TL;DR:
- Unos 25 investigadores se reunieron dos días en el MIT para definir qué rastros dejaría una inteligencia artificial del tamaño de un enjambre orbital alimentada por un agujero negro supermasivo.
- El cálculo central es de latencia: en un enjambre de un pársec de radio, la luz tarda 3.3 años en cruzarlo y una órbita completa dura unos 30,000 años.
- La recomendación práctica no es construir instrumentos nuevos, sino reanalizar los archivos de WISE, el James Webb y el Event Horizon Telescope buscando anomalías.
Astrofísicos, ingenieros, especialistas en inteligencia artificial y filósofos se sentaron dos días en el MIT a discutir una pregunta que suena a ciencia ficción y termina en aritmética: si una inteligencia postbiológica quisiera el mayor gradiente de energía disponible en el universo, se instalaría alrededor del agujero negro supermasivo del centro de su galaxia, y eso dejaría rastros medibles.

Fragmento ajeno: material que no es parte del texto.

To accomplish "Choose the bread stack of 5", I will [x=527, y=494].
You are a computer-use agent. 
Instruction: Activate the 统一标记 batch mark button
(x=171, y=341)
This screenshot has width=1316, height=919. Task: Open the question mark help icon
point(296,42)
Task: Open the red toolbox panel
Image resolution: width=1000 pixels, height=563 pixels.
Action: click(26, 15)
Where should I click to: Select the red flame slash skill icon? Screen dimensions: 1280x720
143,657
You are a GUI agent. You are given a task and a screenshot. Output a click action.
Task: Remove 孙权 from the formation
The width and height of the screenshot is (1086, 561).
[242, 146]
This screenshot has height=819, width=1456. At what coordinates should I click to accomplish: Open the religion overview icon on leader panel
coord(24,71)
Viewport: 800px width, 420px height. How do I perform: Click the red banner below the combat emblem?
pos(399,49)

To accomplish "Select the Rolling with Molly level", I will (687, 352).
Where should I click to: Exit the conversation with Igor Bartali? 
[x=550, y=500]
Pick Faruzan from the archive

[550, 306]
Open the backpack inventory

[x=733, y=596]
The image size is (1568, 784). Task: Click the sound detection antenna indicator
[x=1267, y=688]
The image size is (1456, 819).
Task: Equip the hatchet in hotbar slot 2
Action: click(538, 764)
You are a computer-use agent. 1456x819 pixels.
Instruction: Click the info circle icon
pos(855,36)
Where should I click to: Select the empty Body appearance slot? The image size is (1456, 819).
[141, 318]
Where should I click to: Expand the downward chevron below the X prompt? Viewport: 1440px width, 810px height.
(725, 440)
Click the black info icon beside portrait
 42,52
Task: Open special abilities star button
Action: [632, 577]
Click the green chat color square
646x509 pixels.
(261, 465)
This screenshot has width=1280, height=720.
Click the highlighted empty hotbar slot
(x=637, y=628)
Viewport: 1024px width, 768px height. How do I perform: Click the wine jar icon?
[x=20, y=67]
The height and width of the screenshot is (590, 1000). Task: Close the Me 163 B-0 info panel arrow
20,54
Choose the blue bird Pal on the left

El encuentro se llamó Dyson Minds 2025, ocurrió el 3 y 4 de junio de 2025 en el Center for Brains, Minds & Machines, y su reporte apareció en Publications of the Astronomical Society of the Pacific el 10 de abril de 2026. Lo firma como autora principal Olivia Curtis, del Penn State Extraterrestrial Intelligence Center, junto con once coautores, entre ellos la astrónoma Sara Seager y el exhistoriador jefe de la NASA, Steven J. Dick.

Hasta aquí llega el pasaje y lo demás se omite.